Task directions
Check every line in the records below for the word "computer" and report how many have it, nothing more.
####
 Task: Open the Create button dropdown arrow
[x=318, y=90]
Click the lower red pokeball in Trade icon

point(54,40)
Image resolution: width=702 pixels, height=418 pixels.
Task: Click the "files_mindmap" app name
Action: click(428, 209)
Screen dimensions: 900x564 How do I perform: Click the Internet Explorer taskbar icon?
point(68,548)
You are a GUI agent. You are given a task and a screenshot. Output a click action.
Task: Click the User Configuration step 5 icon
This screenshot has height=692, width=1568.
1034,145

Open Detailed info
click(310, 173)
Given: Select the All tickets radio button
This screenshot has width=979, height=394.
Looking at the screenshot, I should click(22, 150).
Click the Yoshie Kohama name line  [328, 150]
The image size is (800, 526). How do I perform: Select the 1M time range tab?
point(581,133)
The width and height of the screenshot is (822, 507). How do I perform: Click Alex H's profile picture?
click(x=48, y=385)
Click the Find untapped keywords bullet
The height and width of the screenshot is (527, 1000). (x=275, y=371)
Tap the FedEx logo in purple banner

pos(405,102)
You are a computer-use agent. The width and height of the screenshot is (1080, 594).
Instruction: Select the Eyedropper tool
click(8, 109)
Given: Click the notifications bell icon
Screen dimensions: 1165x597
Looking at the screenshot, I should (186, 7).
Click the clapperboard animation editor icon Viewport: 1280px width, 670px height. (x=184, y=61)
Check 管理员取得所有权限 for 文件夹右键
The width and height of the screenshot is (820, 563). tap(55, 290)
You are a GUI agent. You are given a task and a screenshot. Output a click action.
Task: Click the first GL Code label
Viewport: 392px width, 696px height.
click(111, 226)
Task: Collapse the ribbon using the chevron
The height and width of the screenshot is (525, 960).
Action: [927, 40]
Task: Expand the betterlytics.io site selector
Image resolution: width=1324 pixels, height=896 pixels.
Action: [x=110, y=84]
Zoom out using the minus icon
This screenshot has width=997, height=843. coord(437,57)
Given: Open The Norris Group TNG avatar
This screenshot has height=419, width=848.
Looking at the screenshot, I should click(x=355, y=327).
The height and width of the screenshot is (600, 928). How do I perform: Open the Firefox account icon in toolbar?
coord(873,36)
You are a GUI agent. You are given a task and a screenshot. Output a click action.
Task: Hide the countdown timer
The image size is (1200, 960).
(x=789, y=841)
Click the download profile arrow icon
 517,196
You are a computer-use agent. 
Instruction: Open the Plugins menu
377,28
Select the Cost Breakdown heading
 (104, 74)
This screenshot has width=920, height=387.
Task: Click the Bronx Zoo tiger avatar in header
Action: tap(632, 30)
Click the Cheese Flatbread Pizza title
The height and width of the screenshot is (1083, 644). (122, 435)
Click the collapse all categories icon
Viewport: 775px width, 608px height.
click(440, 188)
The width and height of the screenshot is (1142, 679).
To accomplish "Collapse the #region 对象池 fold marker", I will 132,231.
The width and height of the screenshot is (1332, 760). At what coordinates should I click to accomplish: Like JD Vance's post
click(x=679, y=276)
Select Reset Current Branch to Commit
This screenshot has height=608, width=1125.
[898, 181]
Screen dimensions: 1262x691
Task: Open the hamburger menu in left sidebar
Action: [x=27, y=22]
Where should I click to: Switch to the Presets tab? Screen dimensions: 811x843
####
Final answer
2